#### TASK ITEM
Update the entries below, replacing each "Find the location of" with "Determine the position of" and leaving every other character unchanged.

#### GIVEN RECORDS
'''
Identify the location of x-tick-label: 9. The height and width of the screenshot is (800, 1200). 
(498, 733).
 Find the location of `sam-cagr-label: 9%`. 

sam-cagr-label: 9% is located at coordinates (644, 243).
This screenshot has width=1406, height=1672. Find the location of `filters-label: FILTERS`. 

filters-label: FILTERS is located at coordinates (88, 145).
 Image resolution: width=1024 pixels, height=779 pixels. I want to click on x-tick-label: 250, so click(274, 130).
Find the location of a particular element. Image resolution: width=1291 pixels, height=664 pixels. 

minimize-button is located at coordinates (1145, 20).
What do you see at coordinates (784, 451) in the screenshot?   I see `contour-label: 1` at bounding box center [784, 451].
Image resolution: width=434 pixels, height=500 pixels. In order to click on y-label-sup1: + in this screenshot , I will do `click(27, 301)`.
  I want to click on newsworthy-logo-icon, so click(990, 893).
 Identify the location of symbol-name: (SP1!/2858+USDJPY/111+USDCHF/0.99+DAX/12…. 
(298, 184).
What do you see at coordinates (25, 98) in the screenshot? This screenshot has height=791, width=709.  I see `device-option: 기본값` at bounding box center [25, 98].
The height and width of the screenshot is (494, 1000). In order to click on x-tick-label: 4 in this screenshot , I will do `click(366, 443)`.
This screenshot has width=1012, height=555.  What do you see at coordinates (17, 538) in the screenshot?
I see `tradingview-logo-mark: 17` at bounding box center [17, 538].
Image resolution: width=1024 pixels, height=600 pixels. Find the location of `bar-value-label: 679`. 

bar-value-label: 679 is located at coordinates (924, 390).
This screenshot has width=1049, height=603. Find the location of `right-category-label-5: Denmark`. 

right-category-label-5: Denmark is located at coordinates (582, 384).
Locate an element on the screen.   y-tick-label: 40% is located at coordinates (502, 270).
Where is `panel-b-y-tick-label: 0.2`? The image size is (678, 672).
'''
#### RESULT
Identify the location of x-tick-label: 9. The height and width of the screenshot is (800, 1200). 
(498, 733).
 Determine the position of `sam-cagr-label: 9%`. 

sam-cagr-label: 9% is located at coordinates (644, 243).
This screenshot has width=1406, height=1672. Determine the position of `filters-label: FILTERS`. 

filters-label: FILTERS is located at coordinates (88, 145).
 Image resolution: width=1024 pixels, height=779 pixels. I want to click on x-tick-label: 250, so click(274, 130).
Determine the position of a particular element. Image resolution: width=1291 pixels, height=664 pixels. 

minimize-button is located at coordinates (1145, 20).
What do you see at coordinates (784, 451) in the screenshot?   I see `contour-label: 1` at bounding box center [784, 451].
Image resolution: width=434 pixels, height=500 pixels. In order to click on y-label-sup1: + in this screenshot , I will do `click(27, 301)`.
  I want to click on newsworthy-logo-icon, so click(990, 893).
 Identify the location of symbol-name: (SP1!/2858+USDJPY/111+USDCHF/0.99+DAX/12…. 
(298, 184).
What do you see at coordinates (25, 98) in the screenshot? This screenshot has height=791, width=709.  I see `device-option: 기본값` at bounding box center [25, 98].
The height and width of the screenshot is (494, 1000). In order to click on x-tick-label: 4 in this screenshot , I will do `click(366, 443)`.
This screenshot has width=1012, height=555.  What do you see at coordinates (17, 538) in the screenshot?
I see `tradingview-logo-mark: 17` at bounding box center [17, 538].
Image resolution: width=1024 pixels, height=600 pixels. Determine the position of `bar-value-label: 679`. 

bar-value-label: 679 is located at coordinates (924, 390).
This screenshot has width=1049, height=603. Determine the position of `right-category-label-5: Denmark`. 

right-category-label-5: Denmark is located at coordinates (582, 384).
Locate an element on the screen.   y-tick-label: 40% is located at coordinates (502, 270).
Where is `panel-b-y-tick-label: 0.2`? The image size is (678, 672).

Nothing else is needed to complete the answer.